Стыпень сидел в кустах ракиты, обильно разросшихся на берегу говорливого ручейка, и страдал. С малых лет он подвергался всевозможным наговорам и обрядам, но ни за какие деньги знахарки и ведуньи не смогли излечить мальчика от позорной слабости. Идя на смертную сечу, сидя на боевом коне, отправляясь в постель к горячей вдовушке с соседней улицы, Стыпень был на недосягаемой высоте.

Однако, любая непредвиденная ситуация могла довести его нервную систему до плачевного состояния. Как сейчас. Десятник сидел на корточках, сокрушался и пытался слушать лесные звуки, чтобы определить, что там на тракте. Как дойдёт дело до разборок с хозяином, хорошей взбучки Стыпеню не избежать. А может статься, что и вовсе из купеческой ватаги погонят. Никаких посторонних звуков, кроме тех, что издавал он сам, десятник не улавливал. Вдруг макушка куста, под которым он примостился, подозрительно зашевелилась. Стыпень поднял голову, пытаясь что-нибудь разглядеть, и в этот момент на его голову упало тёмное, тяжёлое нечто.

***

– А-апчхи, а-апчхи, а-апчхи…

– Двадцать пять, двадцать шесть, двадцать семь, – считал Иванушка.

– Сенница его сейчас ухайдакает, – вынесла вердикт Алёна.

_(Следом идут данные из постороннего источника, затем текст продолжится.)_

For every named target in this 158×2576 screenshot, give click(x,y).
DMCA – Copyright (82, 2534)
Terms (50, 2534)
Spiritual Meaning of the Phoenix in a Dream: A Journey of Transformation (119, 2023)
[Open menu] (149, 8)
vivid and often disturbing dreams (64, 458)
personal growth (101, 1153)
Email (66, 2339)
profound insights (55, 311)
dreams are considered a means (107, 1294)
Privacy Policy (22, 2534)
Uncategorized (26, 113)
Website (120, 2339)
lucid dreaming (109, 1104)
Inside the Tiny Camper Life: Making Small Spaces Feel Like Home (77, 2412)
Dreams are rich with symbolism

Подошла к сидящему на земле и отчаянно чихающему Стыпеню вплотную, наклонилась над ним и вдруг закатила ему в лоб мощный шелобан. Чих прекратился. Вместо него на весь лес понеслась такая отборная ругань, что воспитанный кот тут же в ужасе прикрыл уши лапами.

– Выздоровел, – пробормотал Ваня.

– Во даёт, – в восхищённой улыбке расплылась Алёна, – даже я так не умею. Дядь, научишь меня, а? Не то гляди, опять сенницу напущу.

– У-у, ведьмачка патлатая, – огрызнулся на неё Стыпень, на всякий случай отодвинувшись от девчонки подальше.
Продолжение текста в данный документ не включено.